== Short problem A ==
Answer these from the text on the Zapotec village, one answer per line with matching marks:
(i) What is the total population of the municipality?
(ii) About how many weaving families are there in the pueblo?
(iii) Since when has the village been connected to Mexico City?

== Given text ==
Teotilán del Valle is a Zapotec community located in the foothills of the Sierra Juarez mountains in the Valles Centrales (Central Valleys) region of Oaxaca. It is one of the oldest Zapotec villages in the region, and the Zapotec language and culture is still a mainstay of community life. Teotitlán del Valle is a municipality that covers some 82km2 with a total population of 5,638.

Local economy and work

The village is well-known for its textiles, especially rugs, which are woven on hand-operated looms. The tradition of weaving dates back to 500 BC and is a skill that is passed down from generation to generation. It is estimated there are about 150 weaving families in the pueblo and the weaving is carried out by both young and old. Overall 68% of the population of Teotitlán del Valle works on the elaboration of textiles and crafts. Teotlitlán del Valle has only been connected to Mexico City since the 1940s, but with the arrival of tourism to Oaxaca there has been a bigger market for the textiles produced in the village. While once the men of the village had to travel out of state to sell the rugs, now many shop fronts selling rugs and textiles can be found in the township.

== Short problem B ==
Render the records below as a numbered list, skipping any blank lines and leaving out the pictures.

Part of a data file

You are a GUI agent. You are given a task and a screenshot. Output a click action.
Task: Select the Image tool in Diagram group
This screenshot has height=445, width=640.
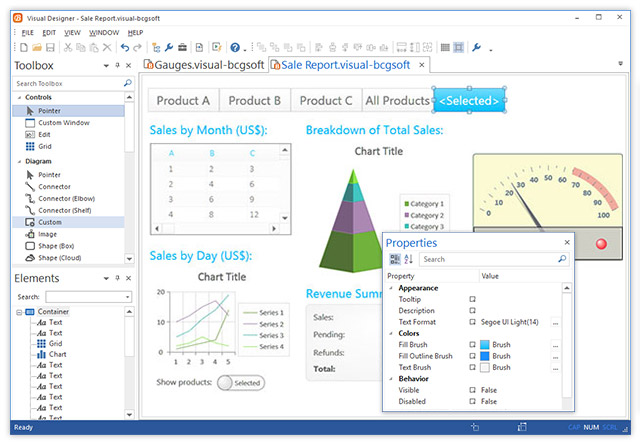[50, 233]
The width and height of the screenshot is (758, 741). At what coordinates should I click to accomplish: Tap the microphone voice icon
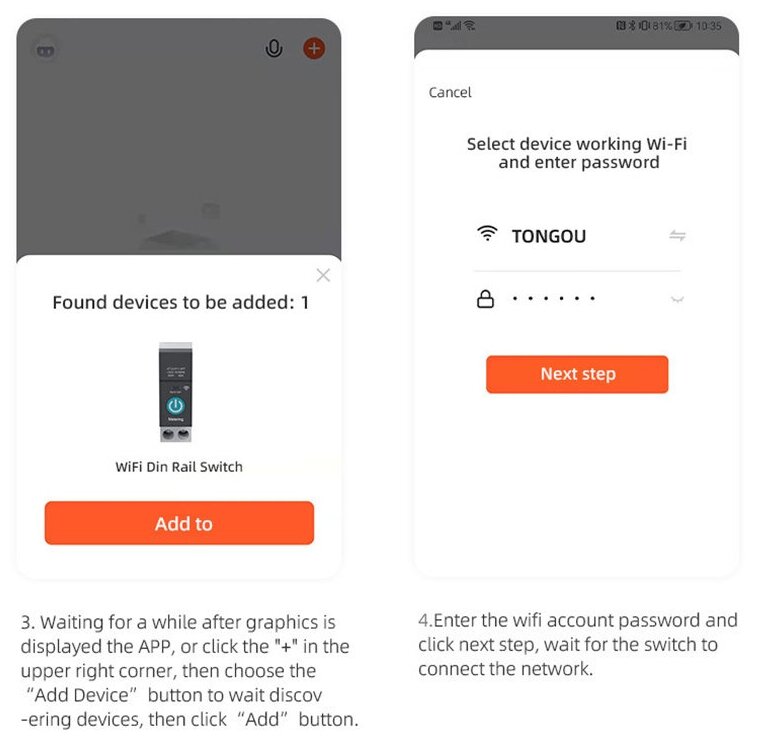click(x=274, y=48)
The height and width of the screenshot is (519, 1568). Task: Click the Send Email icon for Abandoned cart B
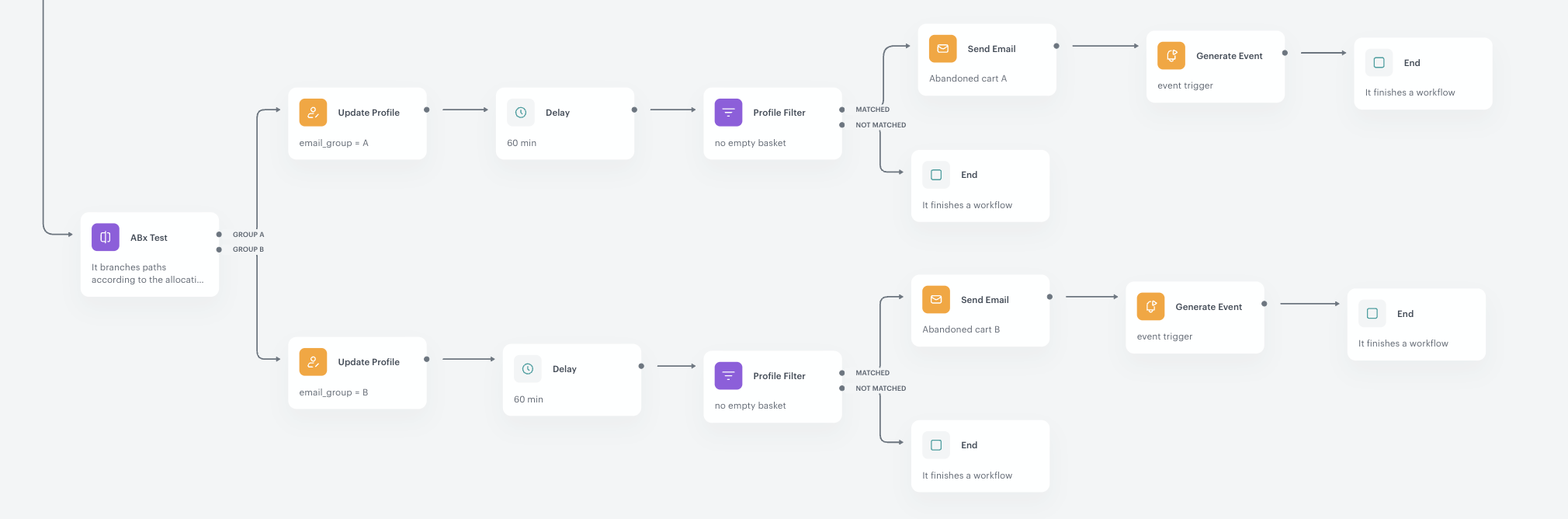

== Right answer A ==
(i) 5,638
(ii) About 150
(iii) Since the 1940s

== Right answer B ==
1. You are a GUI agent. You are given a task and a screenshot. Output a click action.
2. Task: Select the Image tool in Diagram group
3. This screenshot has height=445, width=640.
4. [50, 233]
5. The width and height of the screenshot is (758, 741). At what coordinates should I click to accomplish: Tap the microphone voice icon
6. click(x=274, y=48)
7. The height and width of the screenshot is (519, 1568). Task: Click the Send Email icon for Abandoned cart B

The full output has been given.